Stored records
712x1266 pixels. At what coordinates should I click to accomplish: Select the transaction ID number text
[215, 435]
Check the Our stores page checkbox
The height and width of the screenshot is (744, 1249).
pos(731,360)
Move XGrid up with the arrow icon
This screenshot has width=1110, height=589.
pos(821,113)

...

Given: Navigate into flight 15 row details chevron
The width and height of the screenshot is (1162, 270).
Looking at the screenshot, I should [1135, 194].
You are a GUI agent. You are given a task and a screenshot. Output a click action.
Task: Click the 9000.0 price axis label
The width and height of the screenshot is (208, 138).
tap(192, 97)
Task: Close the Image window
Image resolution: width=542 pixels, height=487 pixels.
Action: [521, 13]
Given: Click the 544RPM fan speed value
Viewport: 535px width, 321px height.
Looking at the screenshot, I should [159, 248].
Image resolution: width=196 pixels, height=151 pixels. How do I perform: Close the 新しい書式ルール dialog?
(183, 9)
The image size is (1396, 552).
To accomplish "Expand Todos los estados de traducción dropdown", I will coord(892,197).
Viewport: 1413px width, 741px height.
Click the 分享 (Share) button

__Problem statement__:
Leave out every line above except those from the line with "The image size is (1396, 552)." up to and including the line with "Click the 分享 (Share) button", and copy those exactly.

__Worked solution__:
The image size is (1396, 552).
To accomplish "Expand Todos los estados de traducción dropdown", I will coord(892,197).
Viewport: 1413px width, 741px height.
Click the 分享 (Share) button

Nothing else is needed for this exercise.